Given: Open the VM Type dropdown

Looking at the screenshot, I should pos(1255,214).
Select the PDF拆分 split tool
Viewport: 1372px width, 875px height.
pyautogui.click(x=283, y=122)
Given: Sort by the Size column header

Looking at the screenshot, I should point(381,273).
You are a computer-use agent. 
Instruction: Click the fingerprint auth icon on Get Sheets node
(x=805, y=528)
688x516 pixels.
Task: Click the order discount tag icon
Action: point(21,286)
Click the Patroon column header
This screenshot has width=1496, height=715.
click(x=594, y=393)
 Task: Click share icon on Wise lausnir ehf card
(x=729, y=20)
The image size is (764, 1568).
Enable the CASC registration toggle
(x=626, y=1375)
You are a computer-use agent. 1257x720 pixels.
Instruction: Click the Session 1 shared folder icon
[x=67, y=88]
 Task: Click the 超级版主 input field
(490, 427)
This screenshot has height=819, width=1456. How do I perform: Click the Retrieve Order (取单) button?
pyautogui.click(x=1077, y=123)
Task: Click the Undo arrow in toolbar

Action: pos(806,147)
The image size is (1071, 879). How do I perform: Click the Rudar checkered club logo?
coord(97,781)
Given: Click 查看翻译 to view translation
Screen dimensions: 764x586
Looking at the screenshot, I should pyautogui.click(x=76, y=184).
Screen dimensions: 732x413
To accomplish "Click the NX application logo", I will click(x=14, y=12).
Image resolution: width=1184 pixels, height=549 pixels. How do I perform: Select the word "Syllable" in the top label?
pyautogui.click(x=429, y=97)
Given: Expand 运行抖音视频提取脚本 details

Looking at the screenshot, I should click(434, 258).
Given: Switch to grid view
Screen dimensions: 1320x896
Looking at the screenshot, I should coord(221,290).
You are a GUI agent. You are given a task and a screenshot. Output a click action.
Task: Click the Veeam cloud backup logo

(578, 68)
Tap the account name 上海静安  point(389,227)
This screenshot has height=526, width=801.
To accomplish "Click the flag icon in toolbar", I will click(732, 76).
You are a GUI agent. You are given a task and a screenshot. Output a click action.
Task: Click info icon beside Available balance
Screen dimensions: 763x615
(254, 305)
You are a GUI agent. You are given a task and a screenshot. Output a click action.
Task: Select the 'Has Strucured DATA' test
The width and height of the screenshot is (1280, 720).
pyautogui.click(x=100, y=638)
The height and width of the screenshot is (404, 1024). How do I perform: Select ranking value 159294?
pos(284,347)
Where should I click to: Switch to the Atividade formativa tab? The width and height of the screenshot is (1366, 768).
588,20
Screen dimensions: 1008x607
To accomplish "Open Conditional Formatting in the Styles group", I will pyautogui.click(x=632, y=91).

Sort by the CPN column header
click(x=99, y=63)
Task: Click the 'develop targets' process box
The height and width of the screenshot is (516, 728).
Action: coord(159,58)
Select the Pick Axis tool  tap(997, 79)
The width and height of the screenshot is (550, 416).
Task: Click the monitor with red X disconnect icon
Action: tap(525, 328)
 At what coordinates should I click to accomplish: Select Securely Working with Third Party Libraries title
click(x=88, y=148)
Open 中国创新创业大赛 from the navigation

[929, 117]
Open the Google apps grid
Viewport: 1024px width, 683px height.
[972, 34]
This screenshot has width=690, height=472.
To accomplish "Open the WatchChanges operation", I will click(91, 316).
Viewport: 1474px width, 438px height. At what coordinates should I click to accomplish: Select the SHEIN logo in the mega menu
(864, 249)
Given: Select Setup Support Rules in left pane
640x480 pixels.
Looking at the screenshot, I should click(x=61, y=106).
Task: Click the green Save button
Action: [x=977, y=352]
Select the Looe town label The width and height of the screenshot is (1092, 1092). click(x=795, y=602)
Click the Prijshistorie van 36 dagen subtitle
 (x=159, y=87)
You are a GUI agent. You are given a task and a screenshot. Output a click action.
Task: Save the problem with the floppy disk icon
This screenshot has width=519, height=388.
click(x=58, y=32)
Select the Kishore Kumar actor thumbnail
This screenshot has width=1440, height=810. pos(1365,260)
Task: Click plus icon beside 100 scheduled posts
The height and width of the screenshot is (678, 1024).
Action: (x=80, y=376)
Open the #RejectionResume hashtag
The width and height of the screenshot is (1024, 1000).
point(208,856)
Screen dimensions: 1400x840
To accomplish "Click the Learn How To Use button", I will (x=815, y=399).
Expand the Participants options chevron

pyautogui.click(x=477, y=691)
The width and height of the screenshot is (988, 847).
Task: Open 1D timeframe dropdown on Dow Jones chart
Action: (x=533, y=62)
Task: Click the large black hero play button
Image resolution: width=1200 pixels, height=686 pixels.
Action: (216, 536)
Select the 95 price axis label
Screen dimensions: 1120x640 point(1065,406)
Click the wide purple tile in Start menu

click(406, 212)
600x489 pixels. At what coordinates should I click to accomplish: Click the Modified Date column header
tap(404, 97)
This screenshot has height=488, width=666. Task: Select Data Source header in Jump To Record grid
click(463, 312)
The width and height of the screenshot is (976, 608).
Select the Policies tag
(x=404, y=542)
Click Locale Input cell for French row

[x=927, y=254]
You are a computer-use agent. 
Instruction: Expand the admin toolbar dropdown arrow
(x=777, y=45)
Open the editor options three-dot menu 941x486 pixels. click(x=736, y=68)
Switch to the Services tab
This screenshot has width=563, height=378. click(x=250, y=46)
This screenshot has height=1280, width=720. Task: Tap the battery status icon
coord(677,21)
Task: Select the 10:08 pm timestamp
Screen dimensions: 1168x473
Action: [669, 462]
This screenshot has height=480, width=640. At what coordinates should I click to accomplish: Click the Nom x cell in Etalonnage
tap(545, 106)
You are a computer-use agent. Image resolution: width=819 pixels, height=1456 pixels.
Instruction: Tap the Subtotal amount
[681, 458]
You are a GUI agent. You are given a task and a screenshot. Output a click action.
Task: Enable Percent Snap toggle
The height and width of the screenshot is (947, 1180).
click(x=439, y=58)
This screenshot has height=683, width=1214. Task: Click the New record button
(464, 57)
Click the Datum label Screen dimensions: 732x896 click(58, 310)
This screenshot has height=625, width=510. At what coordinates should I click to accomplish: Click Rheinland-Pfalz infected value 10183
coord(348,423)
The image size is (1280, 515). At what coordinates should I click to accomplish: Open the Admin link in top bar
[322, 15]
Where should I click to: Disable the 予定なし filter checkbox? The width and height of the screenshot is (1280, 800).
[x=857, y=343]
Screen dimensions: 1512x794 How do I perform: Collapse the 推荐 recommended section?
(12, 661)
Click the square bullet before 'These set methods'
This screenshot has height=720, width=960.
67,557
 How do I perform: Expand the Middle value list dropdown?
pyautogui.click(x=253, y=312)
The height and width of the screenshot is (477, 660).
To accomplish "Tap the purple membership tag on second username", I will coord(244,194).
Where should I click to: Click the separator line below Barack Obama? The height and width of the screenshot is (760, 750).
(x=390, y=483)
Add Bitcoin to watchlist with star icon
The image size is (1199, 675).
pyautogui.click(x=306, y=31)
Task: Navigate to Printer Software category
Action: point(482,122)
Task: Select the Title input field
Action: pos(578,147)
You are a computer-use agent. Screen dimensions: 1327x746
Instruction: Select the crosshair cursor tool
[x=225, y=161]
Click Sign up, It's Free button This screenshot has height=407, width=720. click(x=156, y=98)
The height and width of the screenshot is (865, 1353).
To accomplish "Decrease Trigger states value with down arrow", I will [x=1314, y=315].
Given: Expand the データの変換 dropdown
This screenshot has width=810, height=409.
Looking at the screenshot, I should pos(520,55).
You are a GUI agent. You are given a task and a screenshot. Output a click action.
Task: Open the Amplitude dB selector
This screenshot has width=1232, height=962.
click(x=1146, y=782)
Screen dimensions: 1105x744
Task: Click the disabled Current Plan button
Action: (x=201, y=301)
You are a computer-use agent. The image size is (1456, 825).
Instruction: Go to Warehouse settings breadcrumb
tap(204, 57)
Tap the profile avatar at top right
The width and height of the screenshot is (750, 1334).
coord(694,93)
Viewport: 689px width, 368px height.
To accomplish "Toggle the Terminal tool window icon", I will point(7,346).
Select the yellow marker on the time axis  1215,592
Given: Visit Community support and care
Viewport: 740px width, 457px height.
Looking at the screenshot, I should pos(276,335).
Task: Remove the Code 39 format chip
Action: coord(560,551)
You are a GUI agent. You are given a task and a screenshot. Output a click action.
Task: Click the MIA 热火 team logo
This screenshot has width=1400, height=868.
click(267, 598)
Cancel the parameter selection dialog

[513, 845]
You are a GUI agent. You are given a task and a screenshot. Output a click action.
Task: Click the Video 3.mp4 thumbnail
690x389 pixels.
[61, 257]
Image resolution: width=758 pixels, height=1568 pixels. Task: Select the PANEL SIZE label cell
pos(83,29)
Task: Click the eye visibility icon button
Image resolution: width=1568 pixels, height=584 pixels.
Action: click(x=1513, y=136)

+-------+

In the listing above, find the line containing "Task: Enable Percent Snap toggle" and the line containing "Click the Datum". Output them and every line between, exactly, and nothing else.

Task: Enable Percent Snap toggle
The height and width of the screenshot is (947, 1180).
click(x=439, y=58)
This screenshot has height=683, width=1214. Task: Click the New record button
(464, 57)
Click the Datum label Screen dimensions: 732x896 click(58, 310)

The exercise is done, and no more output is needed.